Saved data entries
◆ ◆ ◆ ◆
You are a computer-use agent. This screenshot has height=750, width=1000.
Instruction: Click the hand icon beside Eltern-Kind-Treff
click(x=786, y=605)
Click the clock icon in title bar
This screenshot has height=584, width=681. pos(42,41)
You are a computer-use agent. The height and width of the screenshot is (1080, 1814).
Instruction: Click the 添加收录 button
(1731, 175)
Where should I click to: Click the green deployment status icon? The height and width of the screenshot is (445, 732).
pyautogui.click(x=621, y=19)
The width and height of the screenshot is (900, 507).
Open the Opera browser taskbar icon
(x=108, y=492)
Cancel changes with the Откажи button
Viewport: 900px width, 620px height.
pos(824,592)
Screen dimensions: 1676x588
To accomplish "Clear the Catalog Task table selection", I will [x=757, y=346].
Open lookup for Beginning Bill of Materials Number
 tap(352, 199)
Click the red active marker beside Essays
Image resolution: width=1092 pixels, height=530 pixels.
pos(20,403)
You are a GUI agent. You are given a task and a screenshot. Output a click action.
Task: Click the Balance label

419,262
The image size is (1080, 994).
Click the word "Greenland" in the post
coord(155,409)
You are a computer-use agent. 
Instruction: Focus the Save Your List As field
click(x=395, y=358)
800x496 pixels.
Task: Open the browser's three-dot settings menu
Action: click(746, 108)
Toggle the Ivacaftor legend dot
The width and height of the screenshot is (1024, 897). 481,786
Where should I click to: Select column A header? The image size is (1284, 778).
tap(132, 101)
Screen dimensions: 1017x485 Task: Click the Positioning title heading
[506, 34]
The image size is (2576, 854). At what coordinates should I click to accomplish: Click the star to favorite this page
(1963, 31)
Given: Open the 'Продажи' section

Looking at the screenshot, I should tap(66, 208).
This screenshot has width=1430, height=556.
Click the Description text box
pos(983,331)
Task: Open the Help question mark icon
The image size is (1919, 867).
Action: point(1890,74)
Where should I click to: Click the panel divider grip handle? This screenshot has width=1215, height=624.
◆ ◆ ◆ ◆
● Required work: Would you repeat the records above without any changes?

● Answer below:
You are a computer-use agent. This screenshot has height=750, width=1000.
Instruction: Click the hand icon beside Eltern-Kind-Treff
click(x=786, y=605)
Click the clock icon in title bar
This screenshot has height=584, width=681. pos(42,41)
You are a computer-use agent. The height and width of the screenshot is (1080, 1814).
Instruction: Click the 添加收录 button
(1731, 175)
Where should I click to: Click the green deployment status icon? The height and width of the screenshot is (445, 732).
pyautogui.click(x=621, y=19)
The width and height of the screenshot is (900, 507).
Open the Opera browser taskbar icon
(x=108, y=492)
Cancel changes with the Откажи button
Viewport: 900px width, 620px height.
pos(824,592)
Screen dimensions: 1676x588
To accomplish "Clear the Catalog Task table selection", I will [x=757, y=346].
Open lookup for Beginning Bill of Materials Number
 tap(352, 199)
Click the red active marker beside Essays
Image resolution: width=1092 pixels, height=530 pixels.
pos(20,403)
You are a GUI agent. You are given a task and a screenshot. Output a click action.
Task: Click the Balance label

419,262
The image size is (1080, 994).
Click the word "Greenland" in the post
coord(155,409)
You are a computer-use agent. 
Instruction: Focus the Save Your List As field
click(x=395, y=358)
800x496 pixels.
Task: Open the browser's three-dot settings menu
Action: click(746, 108)
Toggle the Ivacaftor legend dot
The width and height of the screenshot is (1024, 897). 481,786
Where should I click to: Select column A header? The image size is (1284, 778).
tap(132, 101)
Screen dimensions: 1017x485 Task: Click the Positioning title heading
[506, 34]
The image size is (2576, 854). At what coordinates should I click to accomplish: Click the star to favorite this page
(1963, 31)
Given: Open the 'Продажи' section

Looking at the screenshot, I should tap(66, 208).
This screenshot has width=1430, height=556.
Click the Description text box
pos(983,331)
Task: Open the Help question mark icon
The image size is (1919, 867).
Action: point(1890,74)
Where should I click to: Click the panel divider grip handle? This screenshot has width=1215, height=624.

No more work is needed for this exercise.